The No Child Left Behind Act or NCLB is an update of the Elementary and Secondary Education Act that holds schools accountable for student outcomes. It supports standardized educational reforms and enables the provision of valuable objectives and high standards in the education system. Unfortunately, the federal government could hardly provide the right funding for the program. It is also creating fear among teachers, because a student performing badly could result in their termination. So what exactly does the NLCB act good for?
List of Pros of the No Child Left Behind Act
1. Helps ensure better test scores.
Since the act was implemented in 2002, students test scores are said to have improved. The same is true for students belonging in minority groups. This is perceived as a good sign for the future.

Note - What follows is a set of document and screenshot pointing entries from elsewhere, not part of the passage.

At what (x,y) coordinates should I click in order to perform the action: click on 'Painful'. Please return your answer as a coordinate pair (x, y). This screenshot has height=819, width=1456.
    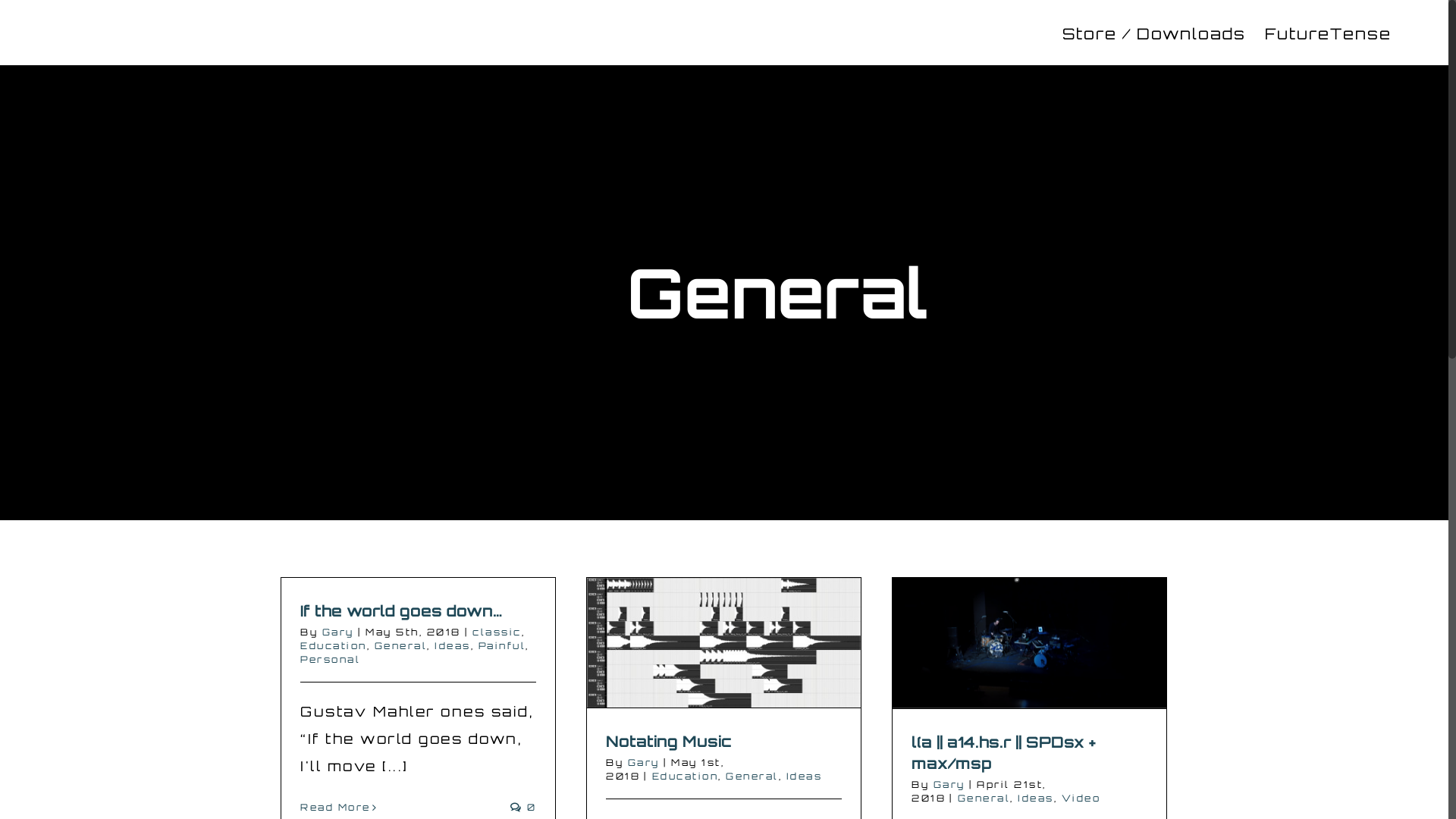
    Looking at the image, I should click on (476, 645).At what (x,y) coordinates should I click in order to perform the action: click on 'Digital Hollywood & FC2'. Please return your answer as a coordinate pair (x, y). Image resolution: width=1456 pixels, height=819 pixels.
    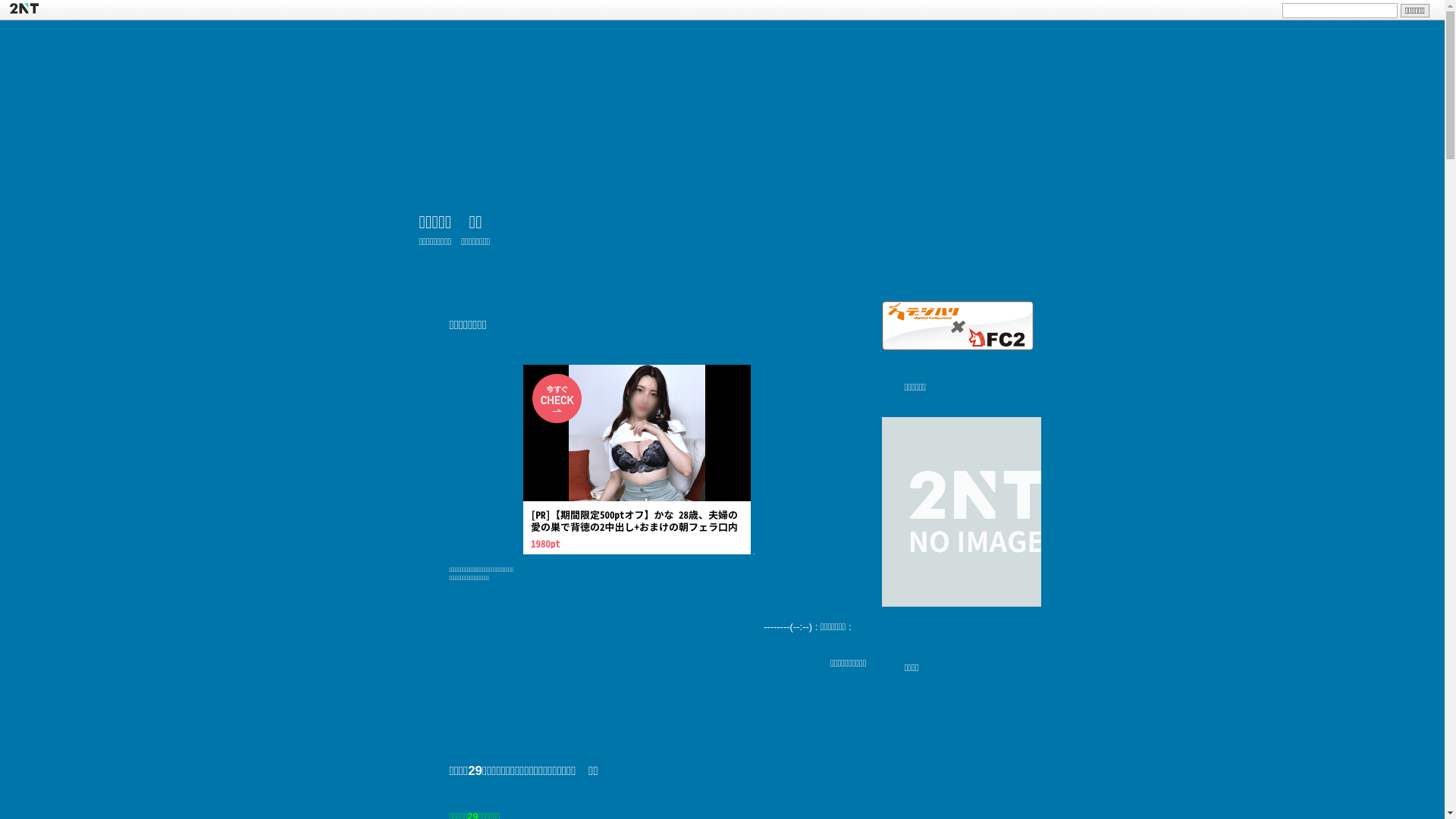
    Looking at the image, I should click on (880, 325). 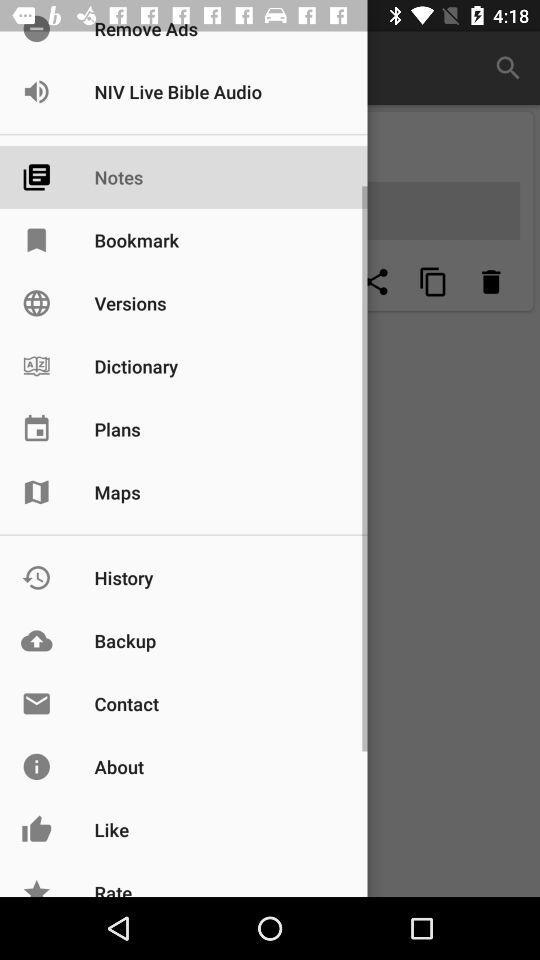 I want to click on zoom page, so click(x=432, y=281).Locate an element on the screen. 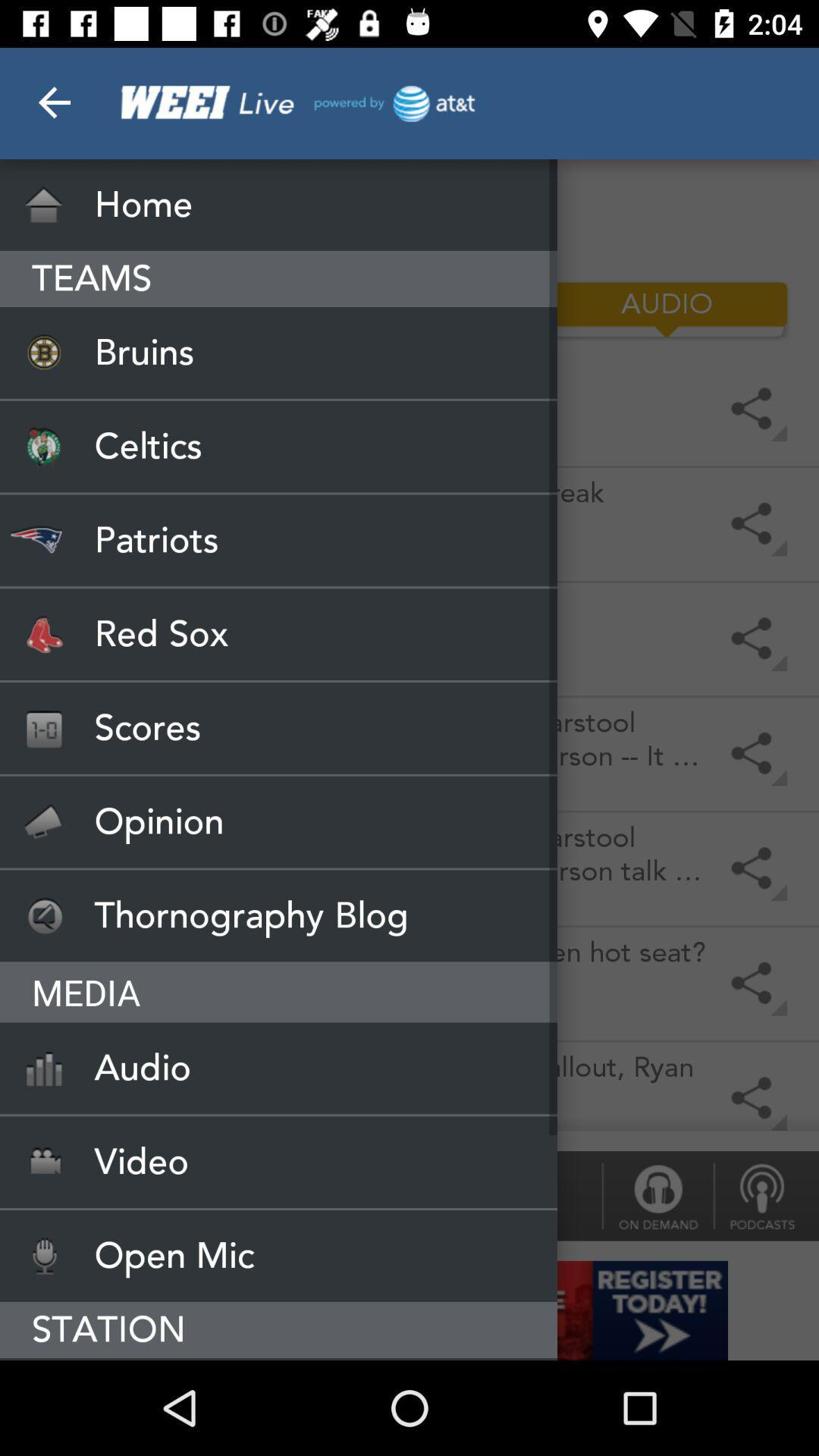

2. Results in equal access to education.
Whatever achievement gaps in the overall academic performance of students in all American schools will be addressed by the Act. This means disadvantaged students will have an opportunity to improve their skills and be at par with intelligence or advanced students.
3. Higher education standards.
For the American education system to become more competitive and advanced, institutions must hire the best tutors and teachers. This means schools have to enforce higher standards, persuading students to improve their performance. Since its implementation, tutoring has been provided to nearly 450,000 eligible students.
4. Approved educational reforms.
Since the No Child Left Behind Act was implemented, the number of students attending American schools have hugely increased. This is why many are satisfied with the educational reforms.
List of Cons of No Child Left Behind Act
1. Excludes special education.
No enhancement procedures or good reforms for special education were established. This mean students with learning disabilities will not benefit from the reform.
2. Results in academic difficulty.
The act holds students to the same state-dictated achievement standards, regardless of their intelligence and ability level, native language and socioeconomic status. This puts students who are not very intelligent in a difficult position to keep up with the higher standards of learning.
3. Possible loss of ambition.
Who would want to continue studying when faced with many challenges? Students having difficulty to keep up with more intelligent students would either work harder or give up. If they choose the latter, they also give up their ambition in the process.
4. Inequality in focus of academic resources.
More attention was focused on reading and math proficiency, resulting in fewer time and resources devoted to other areas in education, such as social studies, science, art and physical education.
5. Difficulty in measuring student’s performance.
Because academic standards are set by the state, many professionals argue that comparison of data on a nationwide scale is impossible. Measurement is also based only on an annual multiple tests on reading and math.
6. Requires increased investment.
The amount of investment needed to implement the act is more than the budget that the federal government allocated for the educational system and programs in American schools. This is why lack of funding has become a consistent failure.